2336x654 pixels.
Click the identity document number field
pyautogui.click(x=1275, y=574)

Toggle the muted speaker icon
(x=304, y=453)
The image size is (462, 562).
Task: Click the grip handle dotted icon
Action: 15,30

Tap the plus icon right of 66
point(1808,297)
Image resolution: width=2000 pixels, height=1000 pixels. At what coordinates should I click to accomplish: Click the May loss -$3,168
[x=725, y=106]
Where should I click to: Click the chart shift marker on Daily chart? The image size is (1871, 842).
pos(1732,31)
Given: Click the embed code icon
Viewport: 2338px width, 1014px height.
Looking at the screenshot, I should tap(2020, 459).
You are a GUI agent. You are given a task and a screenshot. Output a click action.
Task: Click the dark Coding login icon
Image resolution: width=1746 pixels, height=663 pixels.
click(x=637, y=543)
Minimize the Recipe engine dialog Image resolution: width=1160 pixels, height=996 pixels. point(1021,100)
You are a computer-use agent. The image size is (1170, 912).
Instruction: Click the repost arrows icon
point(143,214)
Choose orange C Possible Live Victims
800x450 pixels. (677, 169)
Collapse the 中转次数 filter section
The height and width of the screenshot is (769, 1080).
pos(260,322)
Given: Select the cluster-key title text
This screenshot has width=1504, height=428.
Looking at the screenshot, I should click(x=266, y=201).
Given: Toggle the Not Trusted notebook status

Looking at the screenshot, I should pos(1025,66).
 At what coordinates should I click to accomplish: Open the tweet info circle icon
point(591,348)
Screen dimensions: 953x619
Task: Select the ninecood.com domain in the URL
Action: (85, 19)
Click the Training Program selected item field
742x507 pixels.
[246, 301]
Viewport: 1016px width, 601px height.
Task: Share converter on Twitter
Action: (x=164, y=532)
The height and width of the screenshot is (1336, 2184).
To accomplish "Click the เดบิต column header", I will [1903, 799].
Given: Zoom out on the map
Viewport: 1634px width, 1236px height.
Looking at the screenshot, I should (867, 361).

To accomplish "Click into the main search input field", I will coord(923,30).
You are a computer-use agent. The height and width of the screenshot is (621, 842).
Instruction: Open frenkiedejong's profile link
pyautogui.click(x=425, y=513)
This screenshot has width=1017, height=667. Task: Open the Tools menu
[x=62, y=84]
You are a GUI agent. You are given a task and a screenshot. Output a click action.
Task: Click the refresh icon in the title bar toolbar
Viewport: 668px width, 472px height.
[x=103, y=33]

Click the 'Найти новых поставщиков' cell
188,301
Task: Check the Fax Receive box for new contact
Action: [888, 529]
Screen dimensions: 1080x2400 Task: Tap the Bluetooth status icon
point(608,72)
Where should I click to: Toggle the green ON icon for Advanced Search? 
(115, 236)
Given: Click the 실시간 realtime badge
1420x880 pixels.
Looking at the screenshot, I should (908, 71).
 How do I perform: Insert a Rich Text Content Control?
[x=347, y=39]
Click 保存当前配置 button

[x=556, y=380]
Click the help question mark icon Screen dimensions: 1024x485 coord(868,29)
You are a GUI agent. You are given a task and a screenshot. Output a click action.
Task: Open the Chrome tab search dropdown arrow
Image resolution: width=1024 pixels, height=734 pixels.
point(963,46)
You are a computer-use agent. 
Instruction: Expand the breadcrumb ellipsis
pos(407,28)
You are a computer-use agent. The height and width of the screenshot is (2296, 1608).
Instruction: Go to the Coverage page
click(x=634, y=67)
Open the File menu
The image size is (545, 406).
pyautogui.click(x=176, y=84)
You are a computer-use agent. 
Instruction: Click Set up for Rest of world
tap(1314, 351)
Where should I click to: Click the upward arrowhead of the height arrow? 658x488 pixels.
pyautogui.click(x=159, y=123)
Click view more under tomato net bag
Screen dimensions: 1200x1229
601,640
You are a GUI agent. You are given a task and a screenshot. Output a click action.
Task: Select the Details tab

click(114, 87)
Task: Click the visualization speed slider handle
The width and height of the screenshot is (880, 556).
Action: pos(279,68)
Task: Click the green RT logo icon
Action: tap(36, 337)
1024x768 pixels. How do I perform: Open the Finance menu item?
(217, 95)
--
Line by line, copy the entries above exactly as they appear.

2336x654 pixels.
Click the identity document number field
pyautogui.click(x=1275, y=574)

Toggle the muted speaker icon
(x=304, y=453)
The image size is (462, 562).
Task: Click the grip handle dotted icon
Action: 15,30

Tap the plus icon right of 66
point(1808,297)
Image resolution: width=2000 pixels, height=1000 pixels. At what coordinates should I click to accomplish: Click the May loss -$3,168
[x=725, y=106]
Where should I click to: Click the chart shift marker on Daily chart? The image size is (1871, 842).
pos(1732,31)
Given: Click the embed code icon
Viewport: 2338px width, 1014px height.
Looking at the screenshot, I should tap(2020, 459).
You are a GUI agent. You are given a task and a screenshot. Output a click action.
Task: Click the dark Coding login icon
Image resolution: width=1746 pixels, height=663 pixels.
click(x=637, y=543)
Minimize the Recipe engine dialog Image resolution: width=1160 pixels, height=996 pixels. point(1021,100)
You are a computer-use agent. The image size is (1170, 912).
Instruction: Click the repost arrows icon
point(143,214)
Choose orange C Possible Live Victims
800x450 pixels. (677, 169)
Collapse the 中转次数 filter section
The height and width of the screenshot is (769, 1080).
pos(260,322)
Given: Select the cluster-key title text
This screenshot has width=1504, height=428.
Looking at the screenshot, I should click(x=266, y=201).
Given: Toggle the Not Trusted notebook status

Looking at the screenshot, I should pos(1025,66).
 At what coordinates should I click to accomplish: Open the tweet info circle icon
point(591,348)
Screen dimensions: 953x619
Task: Select the ninecood.com domain in the URL
Action: (85, 19)
Click the Training Program selected item field
742x507 pixels.
[246, 301]
Viewport: 1016px width, 601px height.
Task: Share converter on Twitter
Action: (x=164, y=532)
The height and width of the screenshot is (1336, 2184).
To accomplish "Click the เดบิต column header", I will [1903, 799].
Given: Zoom out on the map
Viewport: 1634px width, 1236px height.
Looking at the screenshot, I should (867, 361).

To accomplish "Click into the main search input field", I will coord(923,30).
You are a computer-use agent. The height and width of the screenshot is (621, 842).
Instruction: Open frenkiedejong's profile link
pyautogui.click(x=425, y=513)
This screenshot has width=1017, height=667. Task: Open the Tools menu
[x=62, y=84]
You are a GUI agent. You are given a task and a screenshot. Output a click action.
Task: Click the refresh icon in the title bar toolbar
Viewport: 668px width, 472px height.
[x=103, y=33]

Click the 'Найти новых поставщиков' cell
188,301
Task: Check the Fax Receive box for new contact
Action: [888, 529]
Screen dimensions: 1080x2400 Task: Tap the Bluetooth status icon
point(608,72)
Where should I click to: Toggle the green ON icon for Advanced Search? 
(115, 236)
Given: Click the 실시간 realtime badge
1420x880 pixels.
Looking at the screenshot, I should (908, 71).
 How do I perform: Insert a Rich Text Content Control?
[x=347, y=39]
Click 保存当前配置 button

[x=556, y=380]
Click the help question mark icon Screen dimensions: 1024x485 coord(868,29)
You are a GUI agent. You are given a task and a screenshot. Output a click action.
Task: Open the Chrome tab search dropdown arrow
Image resolution: width=1024 pixels, height=734 pixels.
point(963,46)
You are a computer-use agent. 
Instruction: Expand the breadcrumb ellipsis
pos(407,28)
You are a computer-use agent. The height and width of the screenshot is (2296, 1608).
Instruction: Go to the Coverage page
click(x=634, y=67)
Open the File menu
The image size is (545, 406).
pyautogui.click(x=176, y=84)
You are a computer-use agent. 
Instruction: Click Set up for Rest of world
tap(1314, 351)
Where should I click to: Click the upward arrowhead of the height arrow? 658x488 pixels.
pyautogui.click(x=159, y=123)
Click view more under tomato net bag
Screen dimensions: 1200x1229
601,640
You are a GUI agent. You are given a task and a screenshot. Output a click action.
Task: Select the Details tab

click(114, 87)
Task: Click the visualization speed slider handle
The width and height of the screenshot is (880, 556).
Action: pos(279,68)
Task: Click the green RT logo icon
Action: tap(36, 337)
1024x768 pixels. How do I perform: Open the Finance menu item?
(217, 95)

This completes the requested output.